In die Besitzverhältnisse – staatlich, privat – mischt sich die Kommission nicht ein. Die ursprünglich angestrebte strikte Trennung von Schienennetz und Fahrbetrieb konnte sie nicht durchsetzen. Nun soll ein Bündel von Spielregeln dafür sorgen, dass es in Holdings wie der DB nicht zu Quersubventionen kommt. Auch in diesem Punkt ist Bulc mit dem Kompromiss nicht ganz zufrieden. Doch die Auflagen, sagt sie, werden reichen, um Interessenten anzulocken: „Worauf es ankommt, ist das Engagement von Investoren. Bislang investieren hauptsächlich die Mitgliedstaaten. Aber der Bedarf ist viel höher. Und private und institutionelle Investoren bekommt man nur, wenn die Bedingungen transparent und verlässlich sind.“

Fachpolitiker äußern Kritik an der Reform

Fachpolitiker aus dem EU-Parlament bezweifeln das. Aus Sicht der FDP-Abgeordneten Gesine Meißner „haben Deutsche Bahn und französische SNCF ihre Monopolstellung verteidigt“. Michael Cramer, Chef des Verkehrsausschusses, lobt zwar den technischen Teil des Pakets, die Verknüpfung der Netze. Von der sogenannten politischen Säule hält er indes wenig. Vor allem aber ändere sich nichts an der systematischen Benachteiligung der Schiene. „Von der Bahn werden für jeden Kilometer Abgaben erhoben, das Straßennetz ist gerade mal zu 0,9 Prozent bemautet.“ Wie Cramer befürchtet auch der SPD-Verkehrsobmann Ismail Ertug, dass beim Betreiberwechsel die Interessen der Beschäftigen auf der Strecke bleiben. Insgesamt biete die Reform „keinen Mehrwert für den Schienenverkehr, sondern erhöht rechtliche Unsicherheiten für Unternehmen und Investoren“.

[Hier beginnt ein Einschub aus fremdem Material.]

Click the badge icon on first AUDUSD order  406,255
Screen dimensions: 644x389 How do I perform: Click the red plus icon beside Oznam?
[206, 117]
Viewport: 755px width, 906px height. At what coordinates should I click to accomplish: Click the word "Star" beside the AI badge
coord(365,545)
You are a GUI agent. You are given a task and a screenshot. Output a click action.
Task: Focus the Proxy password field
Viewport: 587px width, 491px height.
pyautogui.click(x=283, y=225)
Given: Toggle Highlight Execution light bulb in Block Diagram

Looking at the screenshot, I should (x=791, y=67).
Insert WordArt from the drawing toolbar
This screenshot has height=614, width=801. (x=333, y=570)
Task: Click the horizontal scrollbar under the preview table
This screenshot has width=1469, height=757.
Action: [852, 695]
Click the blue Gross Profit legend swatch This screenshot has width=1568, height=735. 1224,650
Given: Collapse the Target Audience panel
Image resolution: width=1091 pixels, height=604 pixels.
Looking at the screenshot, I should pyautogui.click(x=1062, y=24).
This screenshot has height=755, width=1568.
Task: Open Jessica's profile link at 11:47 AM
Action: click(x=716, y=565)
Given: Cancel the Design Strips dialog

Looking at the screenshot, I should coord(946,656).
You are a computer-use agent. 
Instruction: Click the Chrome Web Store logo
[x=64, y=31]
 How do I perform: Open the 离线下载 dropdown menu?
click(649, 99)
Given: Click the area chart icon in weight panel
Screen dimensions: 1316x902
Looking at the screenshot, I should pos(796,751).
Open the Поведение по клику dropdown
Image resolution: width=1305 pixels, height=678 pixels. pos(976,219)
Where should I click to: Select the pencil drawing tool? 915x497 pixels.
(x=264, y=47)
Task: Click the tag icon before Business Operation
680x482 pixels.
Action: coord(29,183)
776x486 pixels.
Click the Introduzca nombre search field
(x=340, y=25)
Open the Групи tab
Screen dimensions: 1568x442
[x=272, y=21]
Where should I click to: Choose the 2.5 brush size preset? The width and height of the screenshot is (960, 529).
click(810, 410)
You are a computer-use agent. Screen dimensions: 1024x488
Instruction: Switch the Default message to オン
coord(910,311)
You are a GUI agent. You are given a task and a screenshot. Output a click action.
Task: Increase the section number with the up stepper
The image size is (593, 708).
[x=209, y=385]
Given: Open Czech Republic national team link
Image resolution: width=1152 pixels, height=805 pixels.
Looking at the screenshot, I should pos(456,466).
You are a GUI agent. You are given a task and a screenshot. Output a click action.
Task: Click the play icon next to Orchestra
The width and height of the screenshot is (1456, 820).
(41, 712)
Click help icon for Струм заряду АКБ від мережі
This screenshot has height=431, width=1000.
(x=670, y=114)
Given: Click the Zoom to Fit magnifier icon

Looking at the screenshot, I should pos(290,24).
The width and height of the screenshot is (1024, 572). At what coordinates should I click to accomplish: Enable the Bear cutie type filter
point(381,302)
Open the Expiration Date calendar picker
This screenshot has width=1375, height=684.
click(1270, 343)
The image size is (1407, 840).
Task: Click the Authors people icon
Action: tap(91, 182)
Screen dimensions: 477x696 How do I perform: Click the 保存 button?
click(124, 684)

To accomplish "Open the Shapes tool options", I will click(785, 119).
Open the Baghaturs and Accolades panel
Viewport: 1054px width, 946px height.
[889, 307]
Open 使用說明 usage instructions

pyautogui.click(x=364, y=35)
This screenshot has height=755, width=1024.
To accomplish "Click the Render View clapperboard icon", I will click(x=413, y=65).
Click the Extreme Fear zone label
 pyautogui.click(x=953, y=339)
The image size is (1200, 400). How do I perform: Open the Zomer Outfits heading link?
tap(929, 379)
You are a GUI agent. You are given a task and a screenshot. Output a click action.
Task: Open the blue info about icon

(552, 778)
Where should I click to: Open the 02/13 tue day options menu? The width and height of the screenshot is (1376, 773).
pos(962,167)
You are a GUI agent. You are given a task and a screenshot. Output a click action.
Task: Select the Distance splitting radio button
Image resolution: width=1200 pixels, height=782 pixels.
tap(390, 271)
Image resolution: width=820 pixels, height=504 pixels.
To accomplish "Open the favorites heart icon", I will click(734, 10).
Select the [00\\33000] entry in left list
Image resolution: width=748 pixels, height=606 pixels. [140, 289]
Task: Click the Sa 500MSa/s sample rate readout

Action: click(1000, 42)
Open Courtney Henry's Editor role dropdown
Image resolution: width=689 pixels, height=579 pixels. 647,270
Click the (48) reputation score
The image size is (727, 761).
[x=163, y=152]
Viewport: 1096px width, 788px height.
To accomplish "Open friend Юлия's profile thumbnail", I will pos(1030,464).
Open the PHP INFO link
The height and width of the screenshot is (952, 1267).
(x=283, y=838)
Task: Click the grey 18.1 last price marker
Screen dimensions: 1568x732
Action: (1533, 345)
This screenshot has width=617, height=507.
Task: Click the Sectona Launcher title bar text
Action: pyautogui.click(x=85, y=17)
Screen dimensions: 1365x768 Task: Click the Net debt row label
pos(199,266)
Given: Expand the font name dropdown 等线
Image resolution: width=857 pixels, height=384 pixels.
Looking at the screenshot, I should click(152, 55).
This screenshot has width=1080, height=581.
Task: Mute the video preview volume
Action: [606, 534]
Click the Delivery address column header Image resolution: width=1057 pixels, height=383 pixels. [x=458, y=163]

Die Kommissarin hat aus den langwierigen Verhandlungen mit Branchenvertretern einen anderen Eindruck mitgenommen: So habe etwa der tschechische Bahn-Betreiber Leo Express mit Blick auf die künftigen Möglichkeiten große Pläne signalisiert: „Die wollen das EasyJet auf der Schiene werden!“. Formell muss das Eisenbahn-Paket im Laufe des Jahres noch vom Parlament und vom Ministerrat als Organ der Regierungen verabschiedet werden.